> Problem statement
Repeat all the data that appears below, keeping it exact.

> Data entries
---------------
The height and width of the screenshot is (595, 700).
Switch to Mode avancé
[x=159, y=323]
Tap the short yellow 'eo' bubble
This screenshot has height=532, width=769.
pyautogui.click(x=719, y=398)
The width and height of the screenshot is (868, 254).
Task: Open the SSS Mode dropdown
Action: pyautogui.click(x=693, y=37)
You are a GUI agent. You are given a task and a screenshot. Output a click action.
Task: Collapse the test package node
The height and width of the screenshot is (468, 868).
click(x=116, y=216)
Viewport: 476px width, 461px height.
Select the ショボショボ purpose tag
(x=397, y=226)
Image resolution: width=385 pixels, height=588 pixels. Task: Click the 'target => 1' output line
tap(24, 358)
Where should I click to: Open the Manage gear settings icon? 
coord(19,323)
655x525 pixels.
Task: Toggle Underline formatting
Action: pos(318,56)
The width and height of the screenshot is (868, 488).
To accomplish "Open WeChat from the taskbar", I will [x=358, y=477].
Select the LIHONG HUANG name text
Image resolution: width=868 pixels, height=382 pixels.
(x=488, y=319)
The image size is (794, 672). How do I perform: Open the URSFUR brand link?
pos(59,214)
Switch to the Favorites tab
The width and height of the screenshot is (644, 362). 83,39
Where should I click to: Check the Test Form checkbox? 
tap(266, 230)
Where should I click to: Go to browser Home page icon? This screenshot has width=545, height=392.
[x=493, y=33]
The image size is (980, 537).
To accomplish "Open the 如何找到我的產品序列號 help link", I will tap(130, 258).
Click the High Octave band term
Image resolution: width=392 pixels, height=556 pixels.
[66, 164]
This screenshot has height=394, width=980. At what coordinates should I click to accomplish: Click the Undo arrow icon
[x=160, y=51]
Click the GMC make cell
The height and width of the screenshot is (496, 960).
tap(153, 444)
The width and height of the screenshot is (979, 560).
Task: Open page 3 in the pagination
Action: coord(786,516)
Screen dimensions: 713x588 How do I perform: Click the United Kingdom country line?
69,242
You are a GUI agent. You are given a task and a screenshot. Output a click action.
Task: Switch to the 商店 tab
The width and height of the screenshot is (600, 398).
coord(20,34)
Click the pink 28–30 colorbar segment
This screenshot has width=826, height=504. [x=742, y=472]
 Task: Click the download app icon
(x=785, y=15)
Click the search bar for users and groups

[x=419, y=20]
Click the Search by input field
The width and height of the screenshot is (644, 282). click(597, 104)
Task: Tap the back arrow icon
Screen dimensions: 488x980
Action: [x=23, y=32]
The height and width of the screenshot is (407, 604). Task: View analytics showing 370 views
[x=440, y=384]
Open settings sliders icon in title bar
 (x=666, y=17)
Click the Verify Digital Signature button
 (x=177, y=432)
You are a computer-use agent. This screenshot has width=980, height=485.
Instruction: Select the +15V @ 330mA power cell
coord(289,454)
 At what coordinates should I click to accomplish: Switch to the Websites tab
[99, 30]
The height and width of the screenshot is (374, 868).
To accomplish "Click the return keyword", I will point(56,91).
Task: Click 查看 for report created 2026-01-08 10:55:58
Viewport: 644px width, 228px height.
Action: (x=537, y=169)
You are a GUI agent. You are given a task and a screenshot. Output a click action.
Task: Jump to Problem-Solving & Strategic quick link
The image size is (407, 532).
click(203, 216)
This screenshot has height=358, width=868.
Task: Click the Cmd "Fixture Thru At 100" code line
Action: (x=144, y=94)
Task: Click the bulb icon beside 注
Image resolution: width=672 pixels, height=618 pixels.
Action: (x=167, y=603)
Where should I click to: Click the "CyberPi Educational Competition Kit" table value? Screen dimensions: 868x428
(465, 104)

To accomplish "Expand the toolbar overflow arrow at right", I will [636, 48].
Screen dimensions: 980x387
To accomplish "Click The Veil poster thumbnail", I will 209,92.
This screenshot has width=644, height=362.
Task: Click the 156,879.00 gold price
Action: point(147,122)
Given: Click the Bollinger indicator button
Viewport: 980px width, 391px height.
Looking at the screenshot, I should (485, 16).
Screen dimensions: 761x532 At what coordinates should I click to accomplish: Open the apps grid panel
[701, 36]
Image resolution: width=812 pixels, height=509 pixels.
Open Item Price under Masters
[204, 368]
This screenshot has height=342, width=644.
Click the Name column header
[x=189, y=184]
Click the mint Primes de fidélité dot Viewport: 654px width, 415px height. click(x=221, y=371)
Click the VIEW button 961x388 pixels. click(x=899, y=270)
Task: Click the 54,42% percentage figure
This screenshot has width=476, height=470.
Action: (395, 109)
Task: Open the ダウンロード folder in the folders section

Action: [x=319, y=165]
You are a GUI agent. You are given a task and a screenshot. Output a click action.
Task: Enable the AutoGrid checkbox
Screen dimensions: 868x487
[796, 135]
---------------
> Answer for the task
The height and width of the screenshot is (595, 700).
Switch to Mode avancé
[x=159, y=323]
Tap the short yellow 'eo' bubble
This screenshot has height=532, width=769.
pyautogui.click(x=719, y=398)
The width and height of the screenshot is (868, 254).
Task: Open the SSS Mode dropdown
Action: pyautogui.click(x=693, y=37)
You are a GUI agent. You are given a task and a screenshot. Output a click action.
Task: Collapse the test package node
The height and width of the screenshot is (468, 868).
click(x=116, y=216)
Viewport: 476px width, 461px height.
Select the ショボショボ purpose tag
(x=397, y=226)
Image resolution: width=385 pixels, height=588 pixels. Task: Click the 'target => 1' output line
tap(24, 358)
Where should I click to: Open the Manage gear settings icon? 
coord(19,323)
655x525 pixels.
Task: Toggle Underline formatting
Action: pos(318,56)
The width and height of the screenshot is (868, 488).
To accomplish "Open WeChat from the taskbar", I will [x=358, y=477].
Select the LIHONG HUANG name text
Image resolution: width=868 pixels, height=382 pixels.
(x=488, y=319)
The image size is (794, 672). How do I perform: Open the URSFUR brand link?
pos(59,214)
Switch to the Favorites tab
The width and height of the screenshot is (644, 362). 83,39
Where should I click to: Check the Test Form checkbox? 
tap(266, 230)
Where should I click to: Go to browser Home page icon? This screenshot has width=545, height=392.
[x=493, y=33]
The image size is (980, 537).
To accomplish "Open the 如何找到我的產品序列號 help link", I will tap(130, 258).
Click the High Octave band term
Image resolution: width=392 pixels, height=556 pixels.
[66, 164]
This screenshot has height=394, width=980. At what coordinates should I click to accomplish: Click the Undo arrow icon
[x=160, y=51]
Click the GMC make cell
The height and width of the screenshot is (496, 960).
tap(153, 444)
The width and height of the screenshot is (979, 560).
Task: Open page 3 in the pagination
Action: coord(786,516)
Screen dimensions: 713x588 How do I perform: Click the United Kingdom country line?
69,242
You are a GUI agent. You are given a task and a screenshot. Output a click action.
Task: Switch to the 商店 tab
The width and height of the screenshot is (600, 398).
coord(20,34)
Click the pink 28–30 colorbar segment
This screenshot has width=826, height=504. [x=742, y=472]
 Task: Click the download app icon
(x=785, y=15)
Click the search bar for users and groups

[x=419, y=20]
Click the Search by input field
The width and height of the screenshot is (644, 282). click(597, 104)
Task: Tap the back arrow icon
Screen dimensions: 488x980
Action: [x=23, y=32]
The height and width of the screenshot is (407, 604). Task: View analytics showing 370 views
[x=440, y=384]
Open settings sliders icon in title bar
 (x=666, y=17)
Click the Verify Digital Signature button
 (x=177, y=432)
You are a computer-use agent. This screenshot has width=980, height=485.
Instruction: Select the +15V @ 330mA power cell
coord(289,454)
 At what coordinates should I click to accomplish: Switch to the Websites tab
[99, 30]
The height and width of the screenshot is (374, 868).
To accomplish "Click the return keyword", I will point(56,91).
Task: Click 查看 for report created 2026-01-08 10:55:58
Viewport: 644px width, 228px height.
Action: (x=537, y=169)
You are a GUI agent. You are given a task and a screenshot. Output a click action.
Task: Jump to Problem-Solving & Strategic quick link
The image size is (407, 532).
click(203, 216)
This screenshot has height=358, width=868.
Task: Click the Cmd "Fixture Thru At 100" code line
Action: (x=144, y=94)
Task: Click the bulb icon beside 注
Image resolution: width=672 pixels, height=618 pixels.
Action: (x=167, y=603)
Where should I click to: Click the "CyberPi Educational Competition Kit" table value? Screen dimensions: 868x428
(465, 104)

To accomplish "Expand the toolbar overflow arrow at right", I will [636, 48].
Screen dimensions: 980x387
To accomplish "Click The Veil poster thumbnail", I will 209,92.
This screenshot has width=644, height=362.
Task: Click the 156,879.00 gold price
Action: point(147,122)
Given: Click the Bollinger indicator button
Viewport: 980px width, 391px height.
Looking at the screenshot, I should (485, 16).
Screen dimensions: 761x532 At what coordinates should I click to accomplish: Open the apps grid panel
[701, 36]
Image resolution: width=812 pixels, height=509 pixels.
Open Item Price under Masters
[204, 368]
This screenshot has height=342, width=644.
Click the Name column header
[x=189, y=184]
Click the mint Primes de fidélité dot Viewport: 654px width, 415px height. click(x=221, y=371)
Click the VIEW button 961x388 pixels. click(x=899, y=270)
Task: Click the 54,42% percentage figure
This screenshot has width=476, height=470.
Action: (395, 109)
Task: Open the ダウンロード folder in the folders section

Action: [x=319, y=165]
You are a GUI agent. You are given a task and a screenshot. Output a click action.
Task: Enable the AutoGrid checkbox
Screen dimensions: 868x487
[796, 135]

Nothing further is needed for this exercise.